* **RECORDED DATA**
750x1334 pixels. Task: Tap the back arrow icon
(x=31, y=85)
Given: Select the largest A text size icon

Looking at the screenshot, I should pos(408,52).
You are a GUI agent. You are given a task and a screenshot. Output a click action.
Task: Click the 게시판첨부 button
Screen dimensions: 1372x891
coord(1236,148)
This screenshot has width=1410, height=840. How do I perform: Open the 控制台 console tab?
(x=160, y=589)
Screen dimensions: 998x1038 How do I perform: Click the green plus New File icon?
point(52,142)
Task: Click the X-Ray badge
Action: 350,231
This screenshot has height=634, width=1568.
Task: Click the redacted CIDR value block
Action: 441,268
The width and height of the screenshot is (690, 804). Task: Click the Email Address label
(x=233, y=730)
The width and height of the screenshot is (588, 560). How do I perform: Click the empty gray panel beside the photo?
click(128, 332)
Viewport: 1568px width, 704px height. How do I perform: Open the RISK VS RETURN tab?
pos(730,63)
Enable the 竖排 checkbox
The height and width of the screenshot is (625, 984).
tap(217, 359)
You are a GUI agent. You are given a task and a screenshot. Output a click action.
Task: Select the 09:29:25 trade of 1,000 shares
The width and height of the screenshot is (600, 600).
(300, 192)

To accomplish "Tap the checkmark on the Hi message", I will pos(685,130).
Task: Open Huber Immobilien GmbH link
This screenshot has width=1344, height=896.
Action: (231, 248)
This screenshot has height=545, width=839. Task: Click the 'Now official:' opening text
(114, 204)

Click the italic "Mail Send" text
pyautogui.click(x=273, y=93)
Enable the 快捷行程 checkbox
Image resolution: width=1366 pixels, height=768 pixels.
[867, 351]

* **WHAT THE TASK REQUIRES**
Gather every line from the listing above that contains the string "text", matching uppercase and lowercase exactly.

* **RESULT**
Given: Select the largest A text size icon
This screenshot has height=545, width=839. Task: Click the 'Now official:' opening text
Click the italic "Mail Send" text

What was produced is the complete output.